Fragmento de texto
──────

Hace alrededor de 15 años, hicimos un viaje a Misiones, la provincia de la tierra colorada y las tonalidades de verde más variadas que vi en mi vida.
Fuimos en dos autos. Por un lado nuestro hijo con su esposa y el hijito de alrededor de 3 años, y por otro mi esposo y yo, que aprovechamos esa circunstancia familiar para ir unos días antes y recorrer y disfrutar esos paisajes maravillosos.
Cuando llegó el momento de volver, los chicos, que tienen muy claro el concepto de “sembrar”, es decir “lo necesitás y yo lo tengo, te lo doy”, no tuvieron mejor idea que “sembrar” su auto, por lo que volvíamos todos en el nuestro. Hasta ahí ningún problema. Auto cómodo, entrábamos todos lo más bien, y tenía el bonus track de volver con ellos, así que todos felices. Todo venía bien hasta que impensadamente, un auto en estado excelente empezó a fallar. Estábamos parados, en medio de la ruta sin poder continuar. Pedimos un remolque, y nos hizo el favor a las mujeres y al niño de viajar en el asiento de atrás de la cabina, mientras que mi esposo e hijo debían viajar arriba del auto nuestro, colocado en la rampa de auxilio.
Hasta ahí todo bien, pero resulta que para subir a dicha cabina, había que saltar como 500 metros (para mí que nunca tuve un estado muy atlético y soy muy exagerada). Lo cierto es que era como un metro. Hice el primer intento, no pude. Hice el segundo intento, no pude. ¿Qué empecé a pensar? “No voy a poder, debí adelgazar unos kilos antes de emprender el viaje, soy una torpe”. Todo esto me lo decía mientras seguía intentando. Una vez, otra vez, A la tercera, parece que Dios se compadeció de mis lamentos interiores, porque yo seguía sin decir nada aunque mis pensamientos eran cada vez más negros, y me mandó un ángel o una legión de ellos para que me empujaran de la parte más trasera de mi cuerpo y me ayudaran a subir.

──────

Entradas extraídas
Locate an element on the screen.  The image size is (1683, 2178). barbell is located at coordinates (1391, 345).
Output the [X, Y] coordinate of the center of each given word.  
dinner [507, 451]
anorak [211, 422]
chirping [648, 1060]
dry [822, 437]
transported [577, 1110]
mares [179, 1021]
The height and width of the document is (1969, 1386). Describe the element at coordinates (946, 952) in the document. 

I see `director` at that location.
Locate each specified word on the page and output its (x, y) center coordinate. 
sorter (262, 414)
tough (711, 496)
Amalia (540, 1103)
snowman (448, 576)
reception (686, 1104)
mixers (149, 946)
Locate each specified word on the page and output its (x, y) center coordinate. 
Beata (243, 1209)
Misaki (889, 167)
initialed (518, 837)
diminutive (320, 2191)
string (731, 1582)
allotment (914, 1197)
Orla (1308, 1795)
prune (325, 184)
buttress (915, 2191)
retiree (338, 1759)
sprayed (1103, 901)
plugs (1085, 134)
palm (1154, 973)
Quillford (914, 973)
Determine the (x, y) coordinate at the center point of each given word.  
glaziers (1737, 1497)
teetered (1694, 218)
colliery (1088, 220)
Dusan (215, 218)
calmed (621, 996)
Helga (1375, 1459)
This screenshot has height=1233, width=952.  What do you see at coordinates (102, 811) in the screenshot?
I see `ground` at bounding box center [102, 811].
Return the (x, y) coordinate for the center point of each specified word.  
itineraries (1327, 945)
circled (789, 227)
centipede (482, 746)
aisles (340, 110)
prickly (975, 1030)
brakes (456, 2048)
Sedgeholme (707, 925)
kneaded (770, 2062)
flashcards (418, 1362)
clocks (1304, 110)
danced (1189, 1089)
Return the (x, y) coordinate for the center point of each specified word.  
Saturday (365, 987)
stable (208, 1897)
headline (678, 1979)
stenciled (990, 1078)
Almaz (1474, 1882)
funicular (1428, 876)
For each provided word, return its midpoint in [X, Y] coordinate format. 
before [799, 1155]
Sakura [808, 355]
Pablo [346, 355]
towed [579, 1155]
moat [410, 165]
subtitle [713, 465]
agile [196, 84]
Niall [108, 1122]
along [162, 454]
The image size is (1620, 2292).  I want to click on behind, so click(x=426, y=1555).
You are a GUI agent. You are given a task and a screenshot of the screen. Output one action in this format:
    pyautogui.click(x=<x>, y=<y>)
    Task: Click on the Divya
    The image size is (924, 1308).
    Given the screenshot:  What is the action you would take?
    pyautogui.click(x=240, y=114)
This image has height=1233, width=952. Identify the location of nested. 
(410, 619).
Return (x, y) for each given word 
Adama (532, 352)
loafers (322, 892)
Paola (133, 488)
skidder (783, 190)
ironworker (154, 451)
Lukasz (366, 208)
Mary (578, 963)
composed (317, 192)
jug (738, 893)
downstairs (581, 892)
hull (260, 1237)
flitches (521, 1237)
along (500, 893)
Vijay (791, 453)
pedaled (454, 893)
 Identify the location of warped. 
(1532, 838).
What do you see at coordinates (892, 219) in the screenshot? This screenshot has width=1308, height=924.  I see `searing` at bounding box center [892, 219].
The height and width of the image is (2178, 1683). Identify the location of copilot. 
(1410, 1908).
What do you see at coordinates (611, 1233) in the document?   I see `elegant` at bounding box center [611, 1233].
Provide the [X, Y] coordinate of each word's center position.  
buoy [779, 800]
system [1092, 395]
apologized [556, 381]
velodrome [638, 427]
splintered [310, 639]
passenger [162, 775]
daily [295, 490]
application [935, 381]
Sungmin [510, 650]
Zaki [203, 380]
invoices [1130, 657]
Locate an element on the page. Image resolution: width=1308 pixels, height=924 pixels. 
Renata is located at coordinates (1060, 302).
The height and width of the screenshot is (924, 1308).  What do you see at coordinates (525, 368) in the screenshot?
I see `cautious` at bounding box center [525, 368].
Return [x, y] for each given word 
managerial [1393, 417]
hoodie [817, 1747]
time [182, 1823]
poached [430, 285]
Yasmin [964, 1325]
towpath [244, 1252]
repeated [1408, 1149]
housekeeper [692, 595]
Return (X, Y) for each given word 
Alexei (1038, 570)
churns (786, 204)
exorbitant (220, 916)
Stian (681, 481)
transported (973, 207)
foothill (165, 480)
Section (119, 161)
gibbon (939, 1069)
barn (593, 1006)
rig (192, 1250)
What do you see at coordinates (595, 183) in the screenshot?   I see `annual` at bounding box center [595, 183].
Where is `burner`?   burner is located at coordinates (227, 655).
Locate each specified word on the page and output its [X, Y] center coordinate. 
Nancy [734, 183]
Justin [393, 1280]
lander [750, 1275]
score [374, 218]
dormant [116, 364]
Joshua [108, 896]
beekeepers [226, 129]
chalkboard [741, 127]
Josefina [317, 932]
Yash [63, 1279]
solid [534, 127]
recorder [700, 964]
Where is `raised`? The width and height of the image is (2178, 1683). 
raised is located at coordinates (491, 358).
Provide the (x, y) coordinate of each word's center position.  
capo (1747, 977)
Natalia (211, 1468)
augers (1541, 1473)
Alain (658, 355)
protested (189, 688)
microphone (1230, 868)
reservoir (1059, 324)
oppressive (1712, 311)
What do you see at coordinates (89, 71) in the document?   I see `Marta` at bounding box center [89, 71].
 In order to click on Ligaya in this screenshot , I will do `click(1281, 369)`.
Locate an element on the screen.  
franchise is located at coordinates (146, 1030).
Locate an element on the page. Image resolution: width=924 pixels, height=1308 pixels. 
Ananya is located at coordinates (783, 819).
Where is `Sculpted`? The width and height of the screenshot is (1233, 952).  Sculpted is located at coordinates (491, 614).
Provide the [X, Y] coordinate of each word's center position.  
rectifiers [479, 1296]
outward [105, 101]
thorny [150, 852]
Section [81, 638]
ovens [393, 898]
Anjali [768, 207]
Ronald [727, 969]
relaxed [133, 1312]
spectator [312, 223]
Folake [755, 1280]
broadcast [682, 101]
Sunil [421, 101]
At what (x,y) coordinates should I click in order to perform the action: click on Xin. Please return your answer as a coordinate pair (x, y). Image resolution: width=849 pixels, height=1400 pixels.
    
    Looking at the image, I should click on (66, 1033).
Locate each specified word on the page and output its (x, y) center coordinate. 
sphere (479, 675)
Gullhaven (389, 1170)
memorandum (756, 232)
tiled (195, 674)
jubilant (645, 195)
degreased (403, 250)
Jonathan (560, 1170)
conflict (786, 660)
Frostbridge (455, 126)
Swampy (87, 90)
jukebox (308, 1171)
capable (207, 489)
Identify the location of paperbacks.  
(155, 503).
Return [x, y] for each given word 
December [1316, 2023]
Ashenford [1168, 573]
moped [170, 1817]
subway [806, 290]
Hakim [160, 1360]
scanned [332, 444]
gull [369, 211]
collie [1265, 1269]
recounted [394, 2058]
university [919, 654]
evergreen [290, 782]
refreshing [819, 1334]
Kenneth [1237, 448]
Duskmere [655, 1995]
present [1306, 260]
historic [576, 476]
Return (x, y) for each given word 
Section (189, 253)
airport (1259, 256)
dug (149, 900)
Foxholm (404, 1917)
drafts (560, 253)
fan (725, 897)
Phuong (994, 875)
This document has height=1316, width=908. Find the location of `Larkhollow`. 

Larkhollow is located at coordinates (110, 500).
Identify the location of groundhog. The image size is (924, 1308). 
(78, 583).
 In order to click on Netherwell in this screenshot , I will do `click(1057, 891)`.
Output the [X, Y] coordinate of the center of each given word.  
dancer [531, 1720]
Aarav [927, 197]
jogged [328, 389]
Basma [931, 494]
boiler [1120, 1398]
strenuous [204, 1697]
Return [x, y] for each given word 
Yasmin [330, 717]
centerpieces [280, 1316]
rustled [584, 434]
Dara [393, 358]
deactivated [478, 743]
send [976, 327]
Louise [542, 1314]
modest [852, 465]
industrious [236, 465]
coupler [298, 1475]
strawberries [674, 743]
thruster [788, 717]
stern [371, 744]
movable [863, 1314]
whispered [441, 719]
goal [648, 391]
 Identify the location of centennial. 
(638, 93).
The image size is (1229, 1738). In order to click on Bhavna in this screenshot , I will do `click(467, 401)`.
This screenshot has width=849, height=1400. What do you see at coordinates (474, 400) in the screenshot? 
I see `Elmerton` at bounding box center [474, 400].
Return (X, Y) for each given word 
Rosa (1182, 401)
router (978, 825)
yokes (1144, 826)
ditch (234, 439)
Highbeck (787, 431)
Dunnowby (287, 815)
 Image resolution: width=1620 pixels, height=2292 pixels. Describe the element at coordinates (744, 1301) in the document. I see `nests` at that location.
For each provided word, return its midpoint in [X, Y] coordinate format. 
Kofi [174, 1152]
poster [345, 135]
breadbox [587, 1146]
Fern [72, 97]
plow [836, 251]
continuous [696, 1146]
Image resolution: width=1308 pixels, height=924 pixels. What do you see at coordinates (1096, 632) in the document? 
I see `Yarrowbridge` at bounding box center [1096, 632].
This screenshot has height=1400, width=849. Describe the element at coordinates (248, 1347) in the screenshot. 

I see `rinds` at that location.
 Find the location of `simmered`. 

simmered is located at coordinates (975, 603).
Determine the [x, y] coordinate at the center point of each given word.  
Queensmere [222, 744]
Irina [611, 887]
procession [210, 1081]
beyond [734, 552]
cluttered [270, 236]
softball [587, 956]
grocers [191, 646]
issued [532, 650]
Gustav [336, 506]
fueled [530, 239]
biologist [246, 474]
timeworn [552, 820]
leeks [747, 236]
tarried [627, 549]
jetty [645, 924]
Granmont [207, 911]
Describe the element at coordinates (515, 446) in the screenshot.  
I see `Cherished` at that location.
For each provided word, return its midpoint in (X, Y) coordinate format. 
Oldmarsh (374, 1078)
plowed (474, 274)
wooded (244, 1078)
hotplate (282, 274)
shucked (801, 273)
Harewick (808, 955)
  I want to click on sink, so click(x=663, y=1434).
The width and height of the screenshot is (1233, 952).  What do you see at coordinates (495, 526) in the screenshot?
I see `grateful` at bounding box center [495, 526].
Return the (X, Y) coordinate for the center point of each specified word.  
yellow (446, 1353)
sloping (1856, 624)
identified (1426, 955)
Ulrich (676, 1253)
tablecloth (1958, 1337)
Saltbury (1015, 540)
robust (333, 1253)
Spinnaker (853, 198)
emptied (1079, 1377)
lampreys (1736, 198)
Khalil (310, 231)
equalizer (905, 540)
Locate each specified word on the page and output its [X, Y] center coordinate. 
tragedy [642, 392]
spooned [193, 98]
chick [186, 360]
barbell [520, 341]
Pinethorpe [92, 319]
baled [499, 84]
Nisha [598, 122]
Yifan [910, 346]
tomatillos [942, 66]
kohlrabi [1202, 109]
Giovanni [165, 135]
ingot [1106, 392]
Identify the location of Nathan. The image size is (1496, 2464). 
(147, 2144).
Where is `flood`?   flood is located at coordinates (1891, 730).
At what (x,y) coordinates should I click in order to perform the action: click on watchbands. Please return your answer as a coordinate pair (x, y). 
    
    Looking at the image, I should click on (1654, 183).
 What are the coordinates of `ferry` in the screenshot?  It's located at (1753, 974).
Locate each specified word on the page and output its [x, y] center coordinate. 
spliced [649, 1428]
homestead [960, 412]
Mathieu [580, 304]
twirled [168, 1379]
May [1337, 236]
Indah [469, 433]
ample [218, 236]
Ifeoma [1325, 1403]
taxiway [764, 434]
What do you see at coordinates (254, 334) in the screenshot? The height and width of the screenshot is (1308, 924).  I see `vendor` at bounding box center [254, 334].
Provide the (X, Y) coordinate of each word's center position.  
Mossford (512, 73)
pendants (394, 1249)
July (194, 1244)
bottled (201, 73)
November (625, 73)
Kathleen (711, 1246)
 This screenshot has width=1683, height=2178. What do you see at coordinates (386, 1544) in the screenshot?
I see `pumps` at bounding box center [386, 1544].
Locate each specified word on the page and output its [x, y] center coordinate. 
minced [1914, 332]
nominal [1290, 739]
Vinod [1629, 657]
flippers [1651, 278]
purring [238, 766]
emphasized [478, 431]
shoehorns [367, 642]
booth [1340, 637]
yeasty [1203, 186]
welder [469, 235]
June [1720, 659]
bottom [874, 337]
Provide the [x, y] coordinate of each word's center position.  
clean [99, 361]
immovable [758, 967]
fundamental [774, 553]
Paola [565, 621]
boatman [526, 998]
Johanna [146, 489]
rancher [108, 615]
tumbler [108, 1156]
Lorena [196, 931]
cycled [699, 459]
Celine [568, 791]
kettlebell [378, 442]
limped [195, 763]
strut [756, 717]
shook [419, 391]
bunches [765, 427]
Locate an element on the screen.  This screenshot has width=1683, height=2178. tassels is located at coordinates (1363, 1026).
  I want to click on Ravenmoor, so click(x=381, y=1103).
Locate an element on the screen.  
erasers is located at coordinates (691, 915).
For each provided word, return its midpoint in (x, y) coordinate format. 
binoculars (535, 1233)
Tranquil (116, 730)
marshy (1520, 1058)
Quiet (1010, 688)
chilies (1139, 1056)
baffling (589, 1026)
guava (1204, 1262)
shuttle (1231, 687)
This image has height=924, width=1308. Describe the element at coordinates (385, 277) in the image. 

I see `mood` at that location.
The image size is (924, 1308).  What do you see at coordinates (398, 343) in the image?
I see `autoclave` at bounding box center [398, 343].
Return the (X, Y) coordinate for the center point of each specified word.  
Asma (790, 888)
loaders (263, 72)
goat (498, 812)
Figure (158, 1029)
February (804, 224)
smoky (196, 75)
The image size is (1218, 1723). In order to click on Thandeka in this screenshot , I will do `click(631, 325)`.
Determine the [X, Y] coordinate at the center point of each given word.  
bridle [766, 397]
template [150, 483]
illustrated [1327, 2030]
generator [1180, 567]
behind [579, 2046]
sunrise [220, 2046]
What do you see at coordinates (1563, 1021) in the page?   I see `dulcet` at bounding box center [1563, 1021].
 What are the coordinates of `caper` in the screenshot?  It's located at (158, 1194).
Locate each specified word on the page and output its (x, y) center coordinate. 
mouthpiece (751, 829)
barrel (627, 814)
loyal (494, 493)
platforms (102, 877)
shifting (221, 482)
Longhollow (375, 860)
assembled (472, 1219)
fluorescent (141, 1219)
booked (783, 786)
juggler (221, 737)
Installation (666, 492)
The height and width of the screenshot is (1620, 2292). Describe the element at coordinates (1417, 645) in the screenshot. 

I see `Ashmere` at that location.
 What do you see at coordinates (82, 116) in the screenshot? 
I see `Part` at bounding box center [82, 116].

──────

Consigna dada 1
Responde estas preguntas sobre el relato del viaje a Misiones:
(a) ¿En cuántos autos hicieron el viaje?
(b) ¿Dónde debían viajar el esposo y el hijo después de pedir el remolque?
(c) ¿Qué altura había que saltar en realidad para subir a la cabina?
Consigna dada 2
Imprime sin cambios las líneas de las entradas situadas entre la que contiene "along [162, 454]" y la que contiene "housekeeper [692, 595]", ambas incluidas.
El fragmento de texto y las entradas no guardan ninguna relación entre sí.

Resultado del ejercicio 1
(a) En dos autos.
(b) Arriba del auto, colocado en la rampa de auxilio.
(c) Como un metro.

Resultado del ejercicio 2
along [162, 454]
The image size is (1620, 2292).  I want to click on behind, so click(x=426, y=1555).
You are a GUI agent. You are given a task and a screenshot of the screen. Output one action in this format:
    pyautogui.click(x=<x>, y=<y>)
    Task: Click on the Divya
    The image size is (924, 1308).
    Given the screenshot:  What is the action you would take?
    pyautogui.click(x=240, y=114)
This image has height=1233, width=952. Identify the location of nested. 
(410, 619).
Return (x, y) for each given word 
Adama (532, 352)
loafers (322, 892)
Paola (133, 488)
skidder (783, 190)
ironworker (154, 451)
Lukasz (366, 208)
Mary (578, 963)
composed (317, 192)
jug (738, 893)
downstairs (581, 892)
hull (260, 1237)
flitches (521, 1237)
along (500, 893)
Vijay (791, 453)
pedaled (454, 893)
 Identify the location of warped. 
(1532, 838).
What do you see at coordinates (892, 219) in the screenshot? This screenshot has width=1308, height=924.  I see `searing` at bounding box center [892, 219].
The height and width of the image is (2178, 1683). Identify the location of copilot. 
(1410, 1908).
What do you see at coordinates (611, 1233) in the document?   I see `elegant` at bounding box center [611, 1233].
Provide the [X, Y] coordinate of each word's center position.  
buoy [779, 800]
system [1092, 395]
apologized [556, 381]
velodrome [638, 427]
splintered [310, 639]
passenger [162, 775]
daily [295, 490]
application [935, 381]
Sungmin [510, 650]
Zaki [203, 380]
invoices [1130, 657]
Locate an element on the page. Image resolution: width=1308 pixels, height=924 pixels. 
Renata is located at coordinates (1060, 302).
The height and width of the screenshot is (924, 1308).  What do you see at coordinates (525, 368) in the screenshot?
I see `cautious` at bounding box center [525, 368].
Return [x, y] for each given word 
managerial [1393, 417]
hoodie [817, 1747]
time [182, 1823]
poached [430, 285]
Yasmin [964, 1325]
towpath [244, 1252]
repeated [1408, 1149]
housekeeper [692, 595]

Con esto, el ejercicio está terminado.